This mechanism requires intercepting mmap (or similar low level allocation functions) so that any newly addressable memory is known — anonymous mappings would not otherwise be intercepted or included in the recording, as heap allocation is non-deterministic while replaying. mprotect is intercepted and nop'ed to avoid interference with the dirty memory mechanism, and munmap is intercepted with no actual unmapping performed, so that memory does not need to be remapped when restoring a snapshot (a set of free regions is maintained to allow reusing this memory).

All snapshots are taken from the main thread. Before taking the snapshot, all threads participating in the recording must enter an idle state, waiting on a thread-specific condition variable. Threads enter this state whenever they are waiting to acquire a lock or perform an atomic action that is part of the recording. While recording, threads may make blocking calls to libraries (e.g. kevent). To allow these threads to be snapshotted, the call is instead performed on a separate thread that does not participate in the recording, so that the calling thread may enter the correct idle state even while its progress is blocked on the call completing. Once all thread are idle, the main thread computes the memory diff, reads the stacks from each thread and their register state (which each thread recorded by calling setjmp before idling).

Restoring snapshots is also done from the main thread. As for taking a snapshot, all other threads enter an idle state. The dirty memory information computed since the last snapshot was taken is used to restore the heap to the state at that last snapshot, and then the memory diffs can be used to restore an earlier snapshot if necessary. Threads are individually responsible for restoring their stacks; when they wake up from the idle state they see the main thread has prepared a new stack to restore to, so they longjmp to the new register state and copy in the new stack's contents.

Managing system resources

When the child process restores a snapshot, the state of any system resources it has open is unchanged. Care must be taken to make sure these resources are coherent to the process after the restore completes. This is done in the following ways:

  1. Instead of creating or destroying threads on demand, while recording/replaying all threads which will be needed are created during process initialization. If during the recording the content tries to create more threads than were spawned up front, then the recording fails. These threads idle until the recording/replaying content tries to 'create' them, then they run their main function, and after completing it will idle indefinitely.

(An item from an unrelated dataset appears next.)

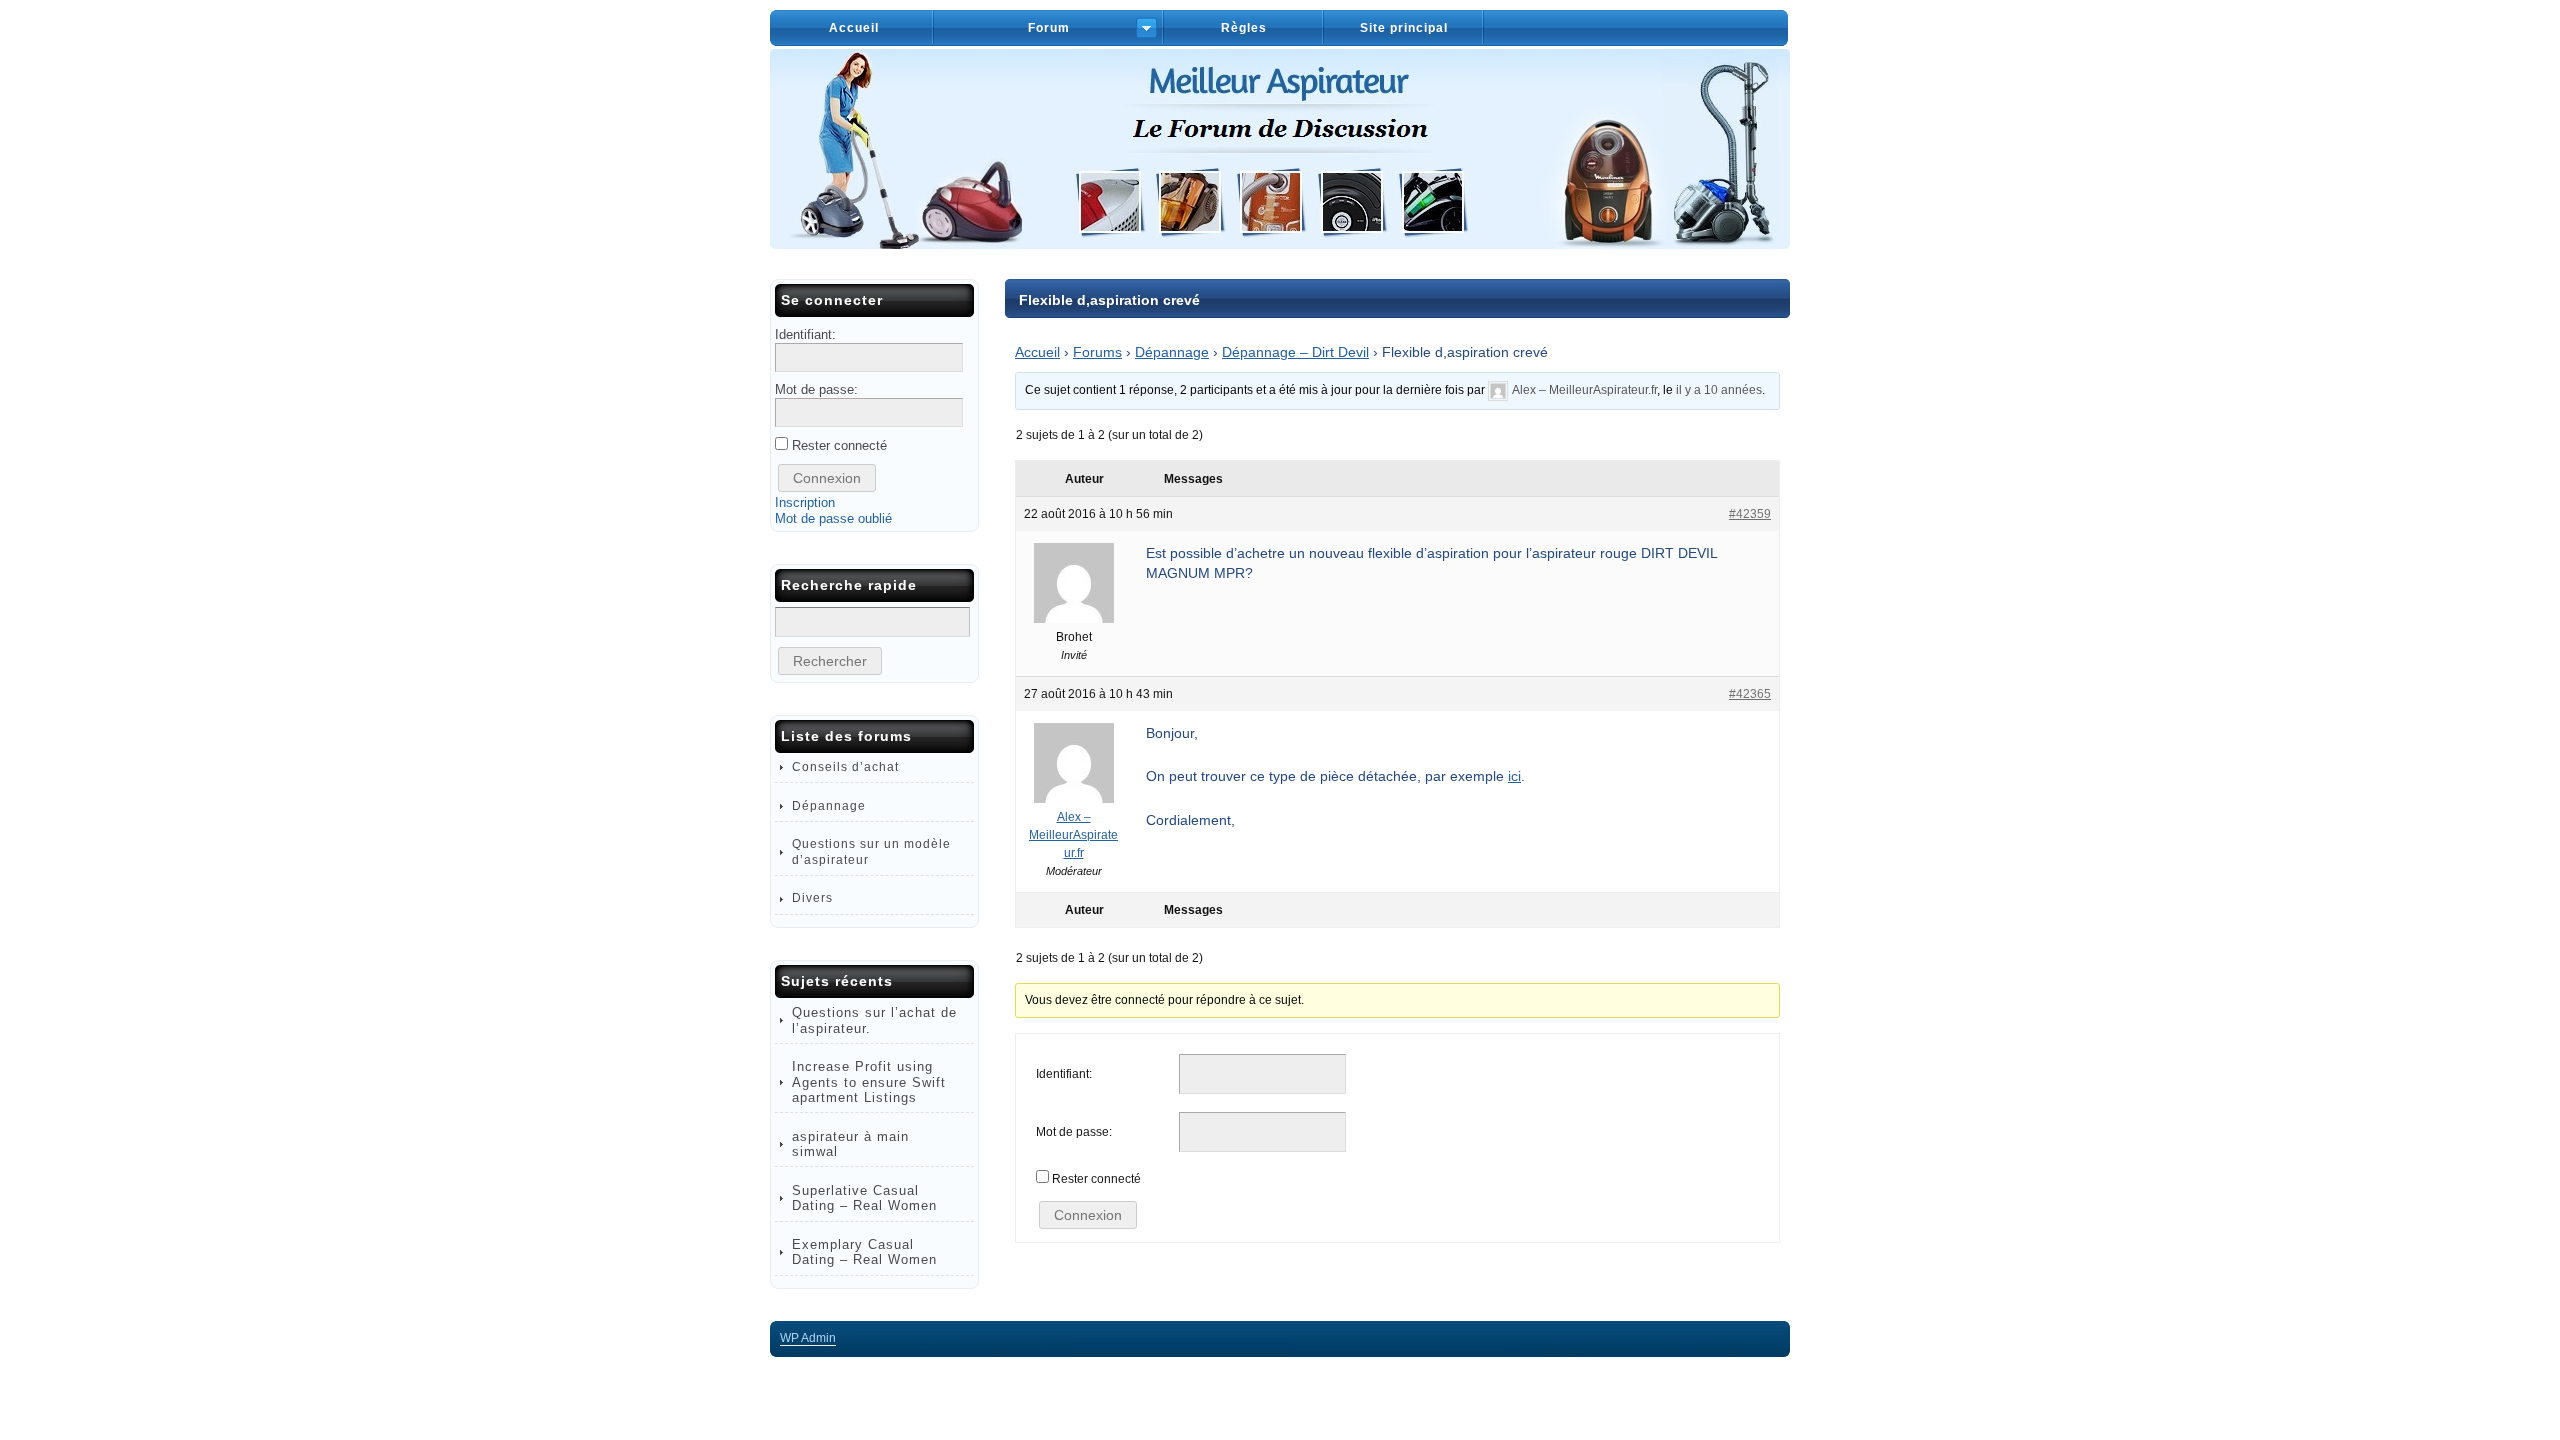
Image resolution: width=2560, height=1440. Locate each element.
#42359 (1750, 514)
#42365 (1750, 694)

This ensures that no matter when we create or restore a snapshot, the same set of threads will exist and will have consistent stacks locations.
  2. Locks and condition variables are to some extent system resources, and to avoid problems we make sure each thread is waiting on a consistent variable when saving or restoring a snapshot (see section above).
  3. IPC integration uses a file descriptor for communicating with the middleman. This is left alone when restoring a snapshot, so whenever saving or restoring a snapshot they should be in a consistent state for the child process. Constraints are used for when messages may be sent between the middleman and child process, ensuring that the middleman process cannot send a message at a time when the child process may be rewinding.

Debugger integration

When debugging a normal content process, the devtools JS debugger runs quite a bit of JS code in the content process, communicating with the chrome process primarily through streams of JSON data. When debugging a child content process, this JS code runs in the middleman process. When the code creates a Debugger object, that Debugger provides information about the child process rather than the current (middleman) process. While the Debugger can indicate it is for a child process, the interface should be as transparent as possible to the devtools JS code; the Debugger can still create script/object/etc. debug objects, which refer to specific things in the child process.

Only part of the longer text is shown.